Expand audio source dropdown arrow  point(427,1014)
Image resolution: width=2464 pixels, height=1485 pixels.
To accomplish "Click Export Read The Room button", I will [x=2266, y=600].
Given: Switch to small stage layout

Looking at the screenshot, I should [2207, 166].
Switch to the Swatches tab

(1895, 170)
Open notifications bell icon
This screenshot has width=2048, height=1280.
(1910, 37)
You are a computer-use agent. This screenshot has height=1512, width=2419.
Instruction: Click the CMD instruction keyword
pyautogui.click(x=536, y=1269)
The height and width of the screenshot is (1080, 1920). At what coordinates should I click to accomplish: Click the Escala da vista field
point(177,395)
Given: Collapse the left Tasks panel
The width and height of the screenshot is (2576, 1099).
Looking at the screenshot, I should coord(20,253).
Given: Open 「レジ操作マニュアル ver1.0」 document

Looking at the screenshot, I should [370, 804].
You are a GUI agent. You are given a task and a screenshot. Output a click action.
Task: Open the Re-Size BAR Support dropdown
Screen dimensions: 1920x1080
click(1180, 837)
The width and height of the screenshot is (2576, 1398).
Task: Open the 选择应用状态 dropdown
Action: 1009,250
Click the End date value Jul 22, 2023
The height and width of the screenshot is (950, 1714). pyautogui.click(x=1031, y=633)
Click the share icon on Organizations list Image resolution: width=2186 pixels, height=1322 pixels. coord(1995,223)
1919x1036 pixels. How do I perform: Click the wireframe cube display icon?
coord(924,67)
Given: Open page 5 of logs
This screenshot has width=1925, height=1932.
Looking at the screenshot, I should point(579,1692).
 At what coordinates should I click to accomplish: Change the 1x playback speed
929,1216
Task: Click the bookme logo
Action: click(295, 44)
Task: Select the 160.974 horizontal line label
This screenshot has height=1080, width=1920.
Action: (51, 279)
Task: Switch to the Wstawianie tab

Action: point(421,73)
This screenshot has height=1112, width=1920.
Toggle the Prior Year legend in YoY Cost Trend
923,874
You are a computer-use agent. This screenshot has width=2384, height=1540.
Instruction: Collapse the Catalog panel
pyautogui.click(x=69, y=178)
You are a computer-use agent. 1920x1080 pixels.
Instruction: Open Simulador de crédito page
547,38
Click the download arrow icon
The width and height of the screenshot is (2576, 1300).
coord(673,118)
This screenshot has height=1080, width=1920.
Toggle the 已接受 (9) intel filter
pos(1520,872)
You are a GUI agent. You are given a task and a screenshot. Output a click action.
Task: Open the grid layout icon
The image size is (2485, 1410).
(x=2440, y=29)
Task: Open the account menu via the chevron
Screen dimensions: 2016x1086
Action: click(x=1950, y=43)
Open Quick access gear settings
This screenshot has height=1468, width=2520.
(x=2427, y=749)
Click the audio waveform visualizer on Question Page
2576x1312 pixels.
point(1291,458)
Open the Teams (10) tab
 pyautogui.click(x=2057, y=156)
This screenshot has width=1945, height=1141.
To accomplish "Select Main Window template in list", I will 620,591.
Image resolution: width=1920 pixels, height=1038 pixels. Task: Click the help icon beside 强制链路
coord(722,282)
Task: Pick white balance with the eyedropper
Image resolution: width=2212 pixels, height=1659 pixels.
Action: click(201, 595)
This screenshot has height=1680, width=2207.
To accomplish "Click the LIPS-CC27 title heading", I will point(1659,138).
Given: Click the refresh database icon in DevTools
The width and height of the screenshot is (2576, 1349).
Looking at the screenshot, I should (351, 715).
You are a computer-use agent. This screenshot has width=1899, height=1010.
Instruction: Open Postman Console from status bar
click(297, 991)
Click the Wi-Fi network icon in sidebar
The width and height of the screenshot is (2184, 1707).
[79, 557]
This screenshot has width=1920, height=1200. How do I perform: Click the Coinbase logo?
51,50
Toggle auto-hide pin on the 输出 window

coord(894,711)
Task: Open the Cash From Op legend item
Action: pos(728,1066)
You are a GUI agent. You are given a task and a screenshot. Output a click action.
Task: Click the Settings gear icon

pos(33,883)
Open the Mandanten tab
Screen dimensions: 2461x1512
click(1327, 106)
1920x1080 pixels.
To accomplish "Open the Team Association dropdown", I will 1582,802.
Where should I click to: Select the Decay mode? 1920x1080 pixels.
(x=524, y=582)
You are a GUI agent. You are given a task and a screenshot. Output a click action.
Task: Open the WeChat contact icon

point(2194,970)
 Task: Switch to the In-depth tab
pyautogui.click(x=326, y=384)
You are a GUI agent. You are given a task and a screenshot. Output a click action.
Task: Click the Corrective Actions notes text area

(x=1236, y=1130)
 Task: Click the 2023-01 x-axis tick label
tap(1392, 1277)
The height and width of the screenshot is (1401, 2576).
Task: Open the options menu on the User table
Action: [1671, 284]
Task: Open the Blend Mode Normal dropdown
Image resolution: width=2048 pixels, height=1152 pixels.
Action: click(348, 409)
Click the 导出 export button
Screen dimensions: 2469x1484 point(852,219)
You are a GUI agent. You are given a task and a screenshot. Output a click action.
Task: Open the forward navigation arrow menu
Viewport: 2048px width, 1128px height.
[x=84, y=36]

_____

Work instructions: Determine how many lines of the data contain the word "will", and reply with that number only.

Exercise response: 4